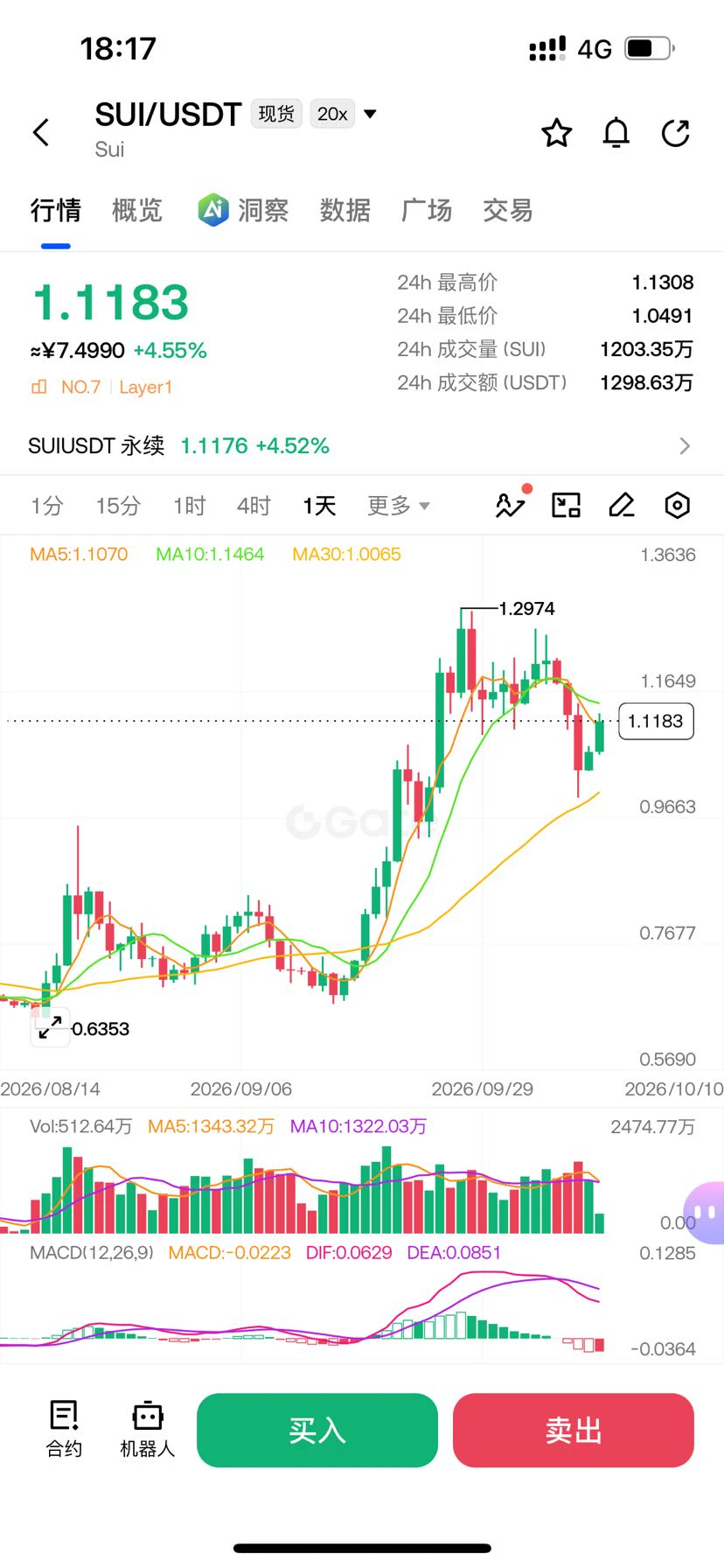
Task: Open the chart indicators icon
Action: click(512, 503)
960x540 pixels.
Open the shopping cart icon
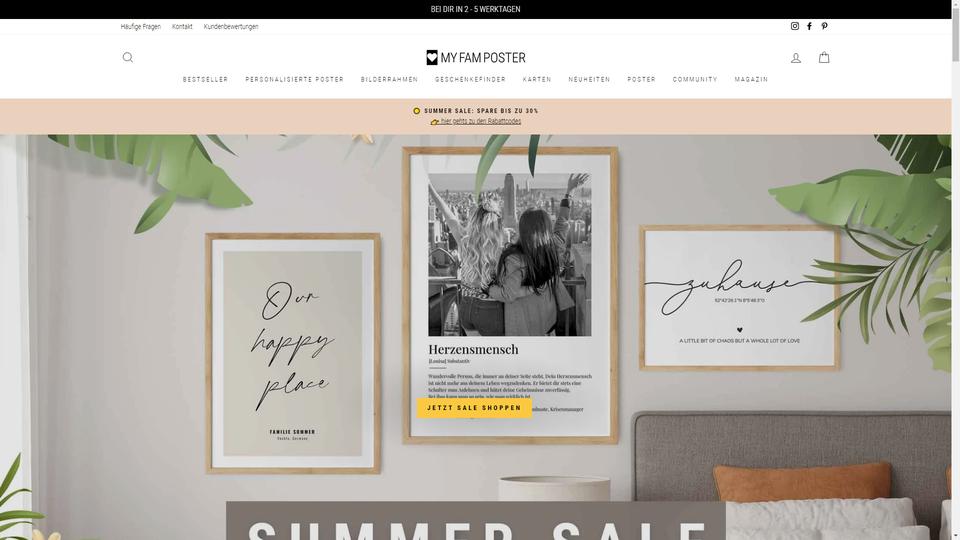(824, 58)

• • • • •

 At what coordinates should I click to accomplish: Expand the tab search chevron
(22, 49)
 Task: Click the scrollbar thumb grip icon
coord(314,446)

• • • • •

• Problem requirements
Can you turn the material starting at the line containing "At what coordinates" and ending at the line containing "coord(314,446)", both of those lines included, into a numbered list with any blank lines left out?

• The completed task
1.  At what coordinates should I click to accomplish: Expand the tab search chevron
2. (22, 49)
3.  Task: Click the scrollbar thumb grip icon
4. coord(314,446)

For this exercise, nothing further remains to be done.